Patrulha defende prisão de mãe em frente às filhas

Foto25 Perla Morales Luna Patrulha defende prisão de mãe em frente às filhas
Perla Morales Luna foi detida na frente das filhas de 12, 15 e 17 anos, que choraram e gritaram em protesto

O CBP alega que os patrulheiros não fizeram “nada de errado” na detenção de Perla Morales Luna

Na sexta-feira (9), a Patrulha da Fronteira (CBP) alegou que seus agentes agiram corretamente durante a prisão dramática de uma mulher na presença das 3 filhas apavoradas que foi registrada em câmera. O órgão emitiu um comunicado em resposta à avalanche de críticas sobre como lidou com a detenção de Perla Morales Luna, de 36 anos, que se tornou “alvo da operação”, após não ter se apresentado às autoridades.
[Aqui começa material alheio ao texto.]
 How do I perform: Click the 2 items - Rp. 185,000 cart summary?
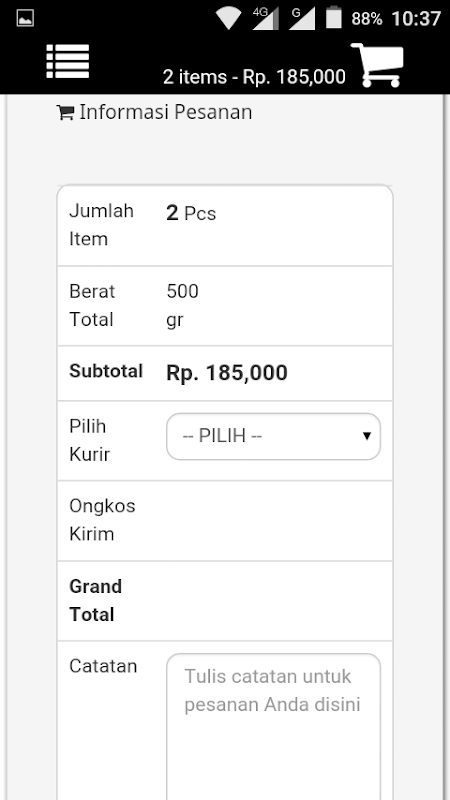(x=254, y=77)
Ela é acusada de ser uma “facilitadora de tráfico humano” que recrutava motoristas para transportarem indivíduos indocumentados que cruzaram clandestinamente a fronteira para uma casa em National City (CA). A CBP disse que contatou Luna antes da prisão dela no sábado (3).
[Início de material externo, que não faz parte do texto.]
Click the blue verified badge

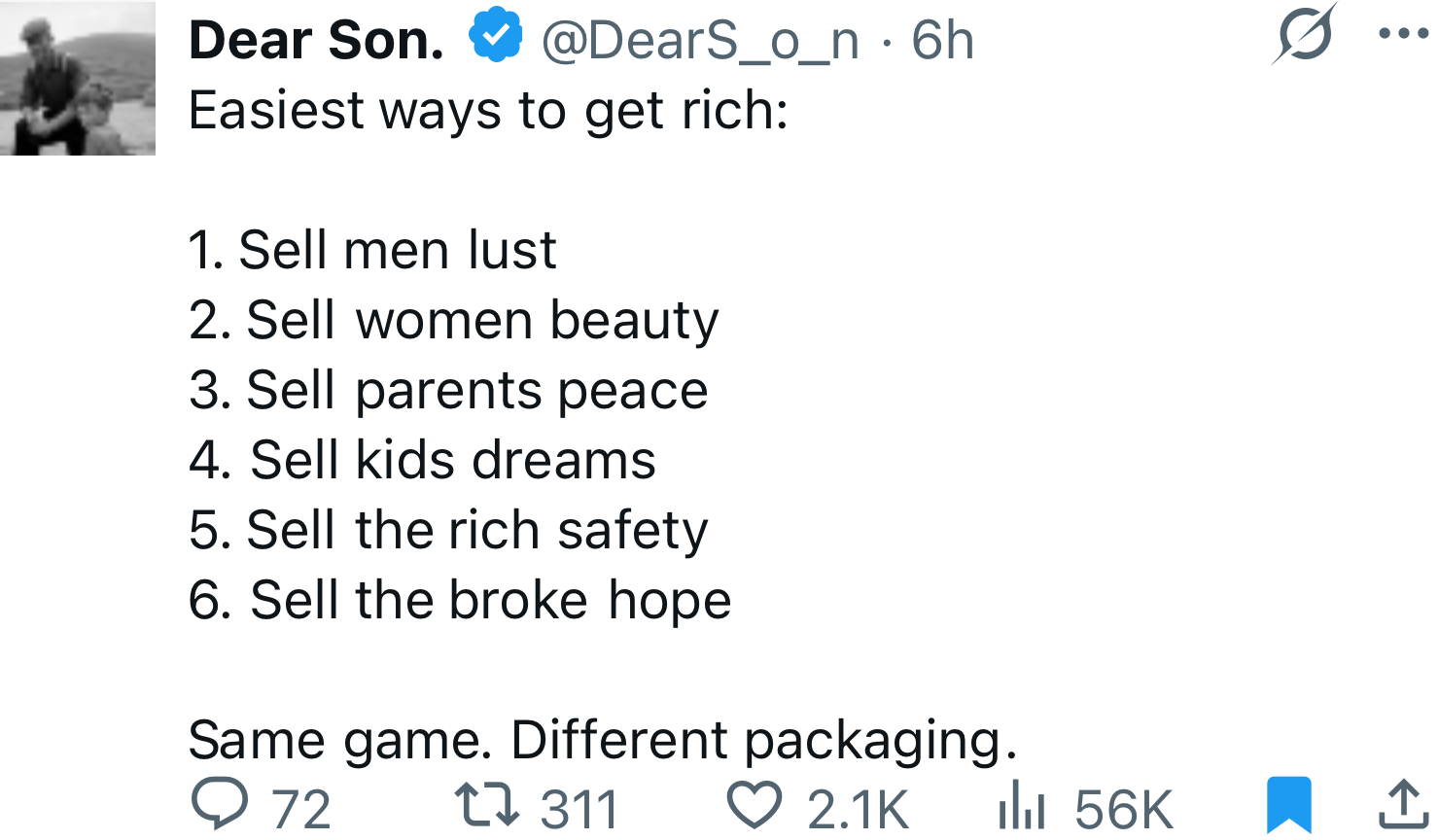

O vídeo da prisão revela os patrulheiros forçando Perla a entrar numa viatura enquanto as filhas dela, de 12, 15 e 17 anos, choram e gritam em protesto.

“O vídeo mostra claramente que os agentes realizaram a prisão de forma apropriada; mesmo depois de enfrentarem uma avalanche de insultos e confrontos por parte de agitadores”, disse o CBP no comunicado. Além disso, ele alega que Luna não obedeceu o comando dos patrulheiros, resistiu à prisão e tentou fugir num carro que estava  no local.
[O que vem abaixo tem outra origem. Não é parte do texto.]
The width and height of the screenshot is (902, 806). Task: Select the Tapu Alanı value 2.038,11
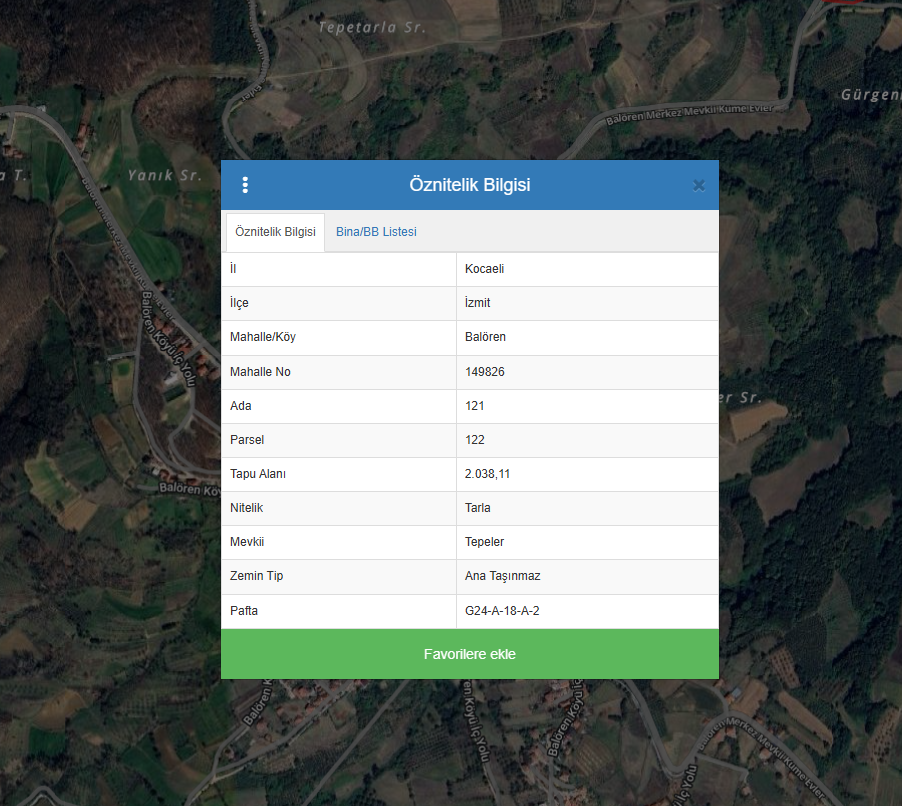[488, 474]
O órgão acrescentou que deixou o local imediatamente, pois ela era o único alvo da operação. Posteriormente, Perla combinou com a irmã dela para cuidar das 3 sobrinhas. Ela foi autuada e posta em processo de deportação. O advogado de Perla, Andres Moreno II, criticou o CBP por deixar as filhas dela sozinhas na rua.

“Você pode fazer o seu trabalho sem causar tal separação dramática de membros de famílias”, disse Moreno. “Isso é um exagero”.

O porta-voz do CBP, Michael Scappechio detalhou que os agentes deixaram o local antes que Luna contatasse a irmã por questões de segurança. Moreno negou que a cliente dele esteja envolvida em qualquer quadrilha de tráfico humano e, portanto, “não tem a mínima ideia do que as autoridades estejam falando”.

O advogado adiantou que lutará contra a deportação da cliente.